Advertising Law - May 2014

by Manatt, Phelps & Phillips, LLP
Contact

In This Issue:

  • Schwarzenegger Sues Over Publicity Rights
  • Vermont Passes GMO Labeling Law
  • OBA Accountability Program Makes First Governmental Referral
  • California Data Broker Bill Advances

Schwarzenegger Sues Over Publicity Rights

The Governator has filed a $10 million suit alleging that Nevada-based Arnold Nutrition Group “brazenly stole[] and exploited” his likeness to market its products in violation of his right of publicity.

According to the complaint, Arnold Schwarzenegger “would never endorse or affiliate himself with any fitness or nutritional product without first undertaking rigorous research, testing and due diligence to ensure that the product is healthy and helpful to athletes and the general public.”

Schwarzenegger was never contacted by the company, he claimed, which has engaged in “shameful conduct” and “is committing a fraud on the public.”

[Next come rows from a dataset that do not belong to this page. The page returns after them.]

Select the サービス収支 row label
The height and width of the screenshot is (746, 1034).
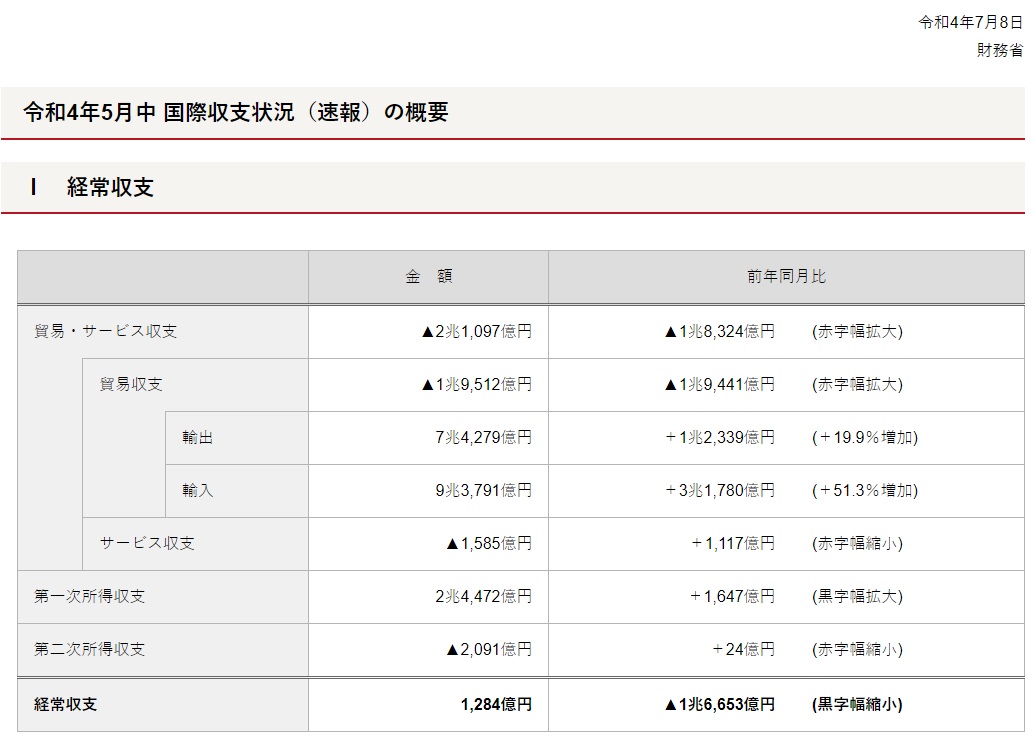147,543
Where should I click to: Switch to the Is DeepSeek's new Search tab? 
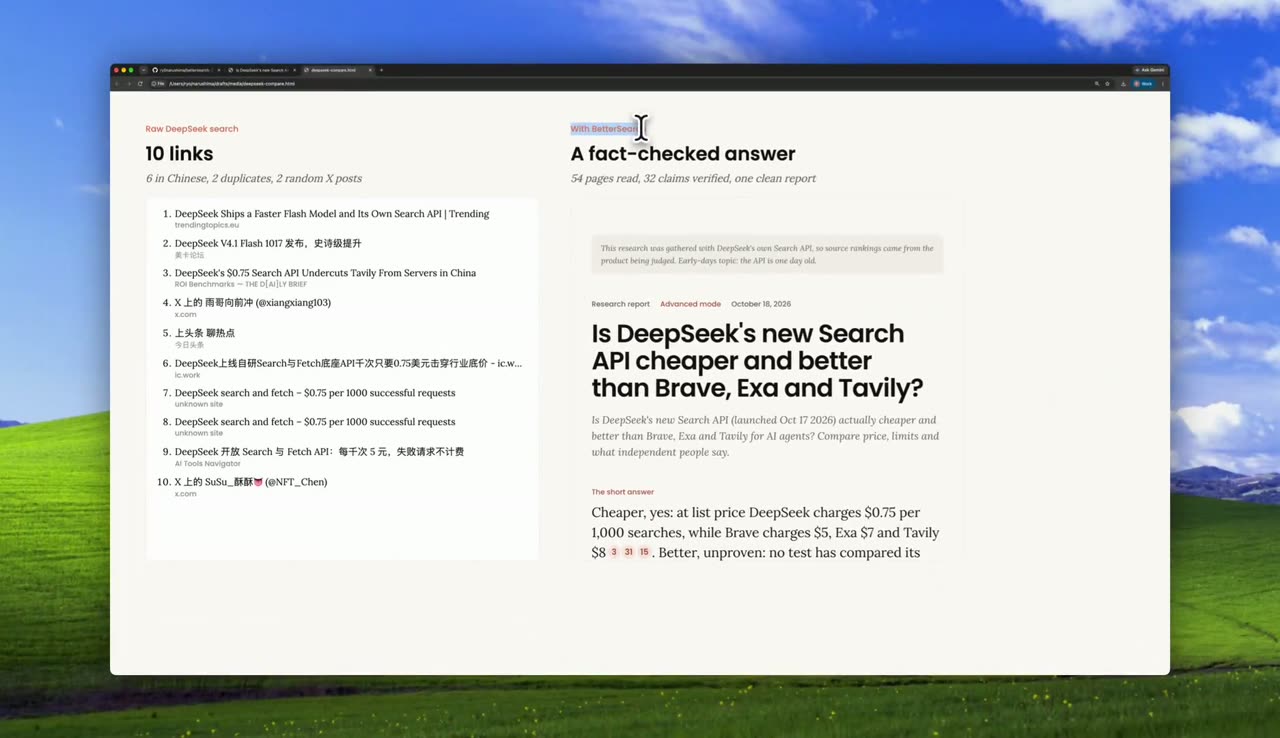(262, 70)
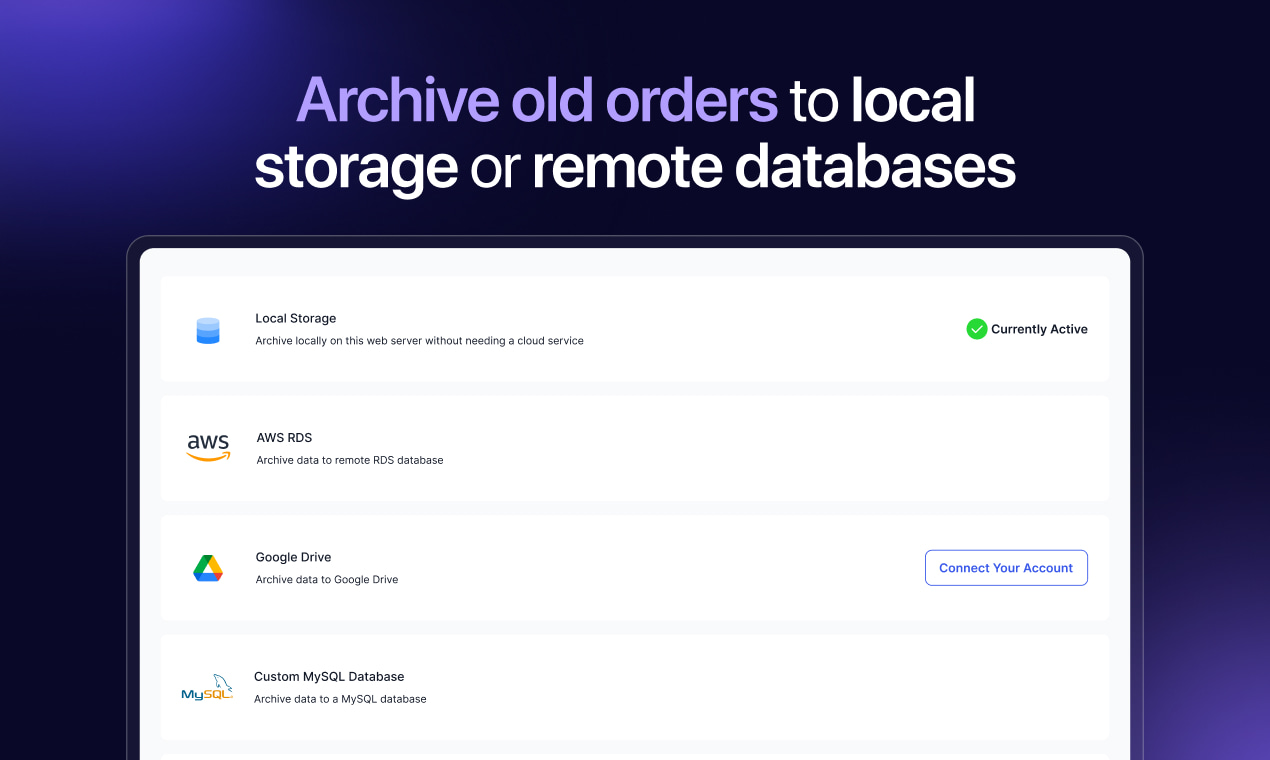Screen dimensions: 1270x760
Task: Select the Google Drive title text
Action: click(293, 557)
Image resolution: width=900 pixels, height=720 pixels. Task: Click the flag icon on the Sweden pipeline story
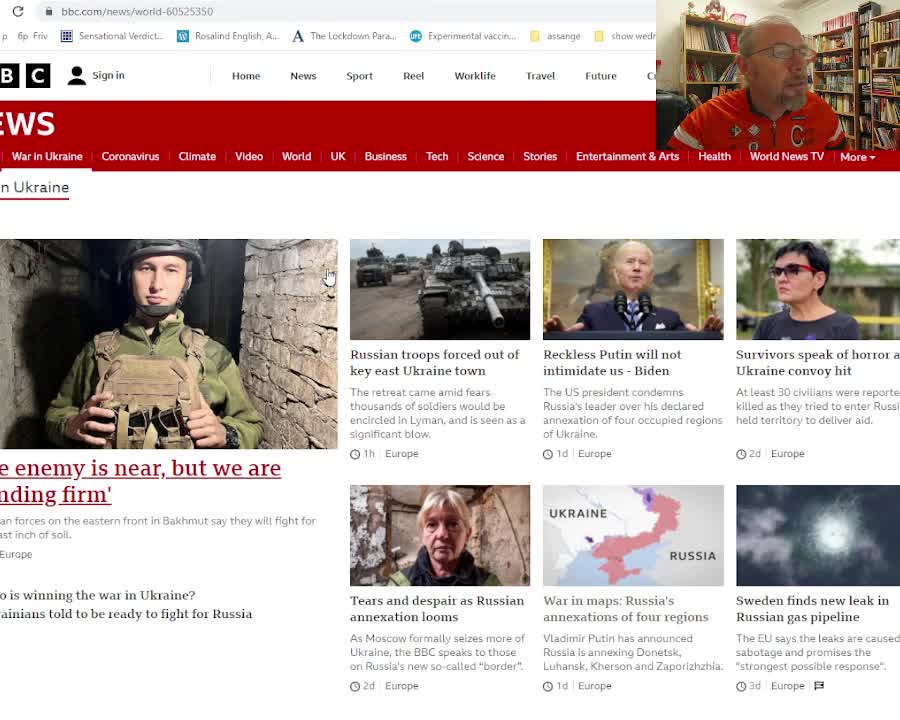821,686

The former governor and Mr. Universe filed his complaint in California state court claiming unfair competition and a violation of his publicity rights, seeking $10 million in damages.

Why it matters: While governor, Schwarzenegger signed into law an expansion of publicity rights for celebrities in the state. He has also sued to enforce his rights when a bobblehead doll version of himself, complete with machine gun, was put on the market. That case settled.

Vermont Passes GMO Labeling Law

Vermont became the first state to enact labeling legislation for genetically modified organisms. The labeling requirement will take effect on July 1, 2016.

Although Connecticut and Maine previously enacted GMO labeling requirements, the laws in those states are not triggered until a specific number of neighboring states have enacted similar legislation.

Pursuant to Vermont’s law, fresh produce and processed foods offered for retail sale in the state must include special labeling if they are entirely or partially produced by genetic engineering. Fresh produce that contains ingredients enhanced by genetic engineering must carry a label designating them as “produced with genetic engineering.” Processed foods that contain one or more genetically engineered ingredients must include “partially produced with genetic engineering” or “may be produced with genetic engineering” or “produced with genetic engineering.”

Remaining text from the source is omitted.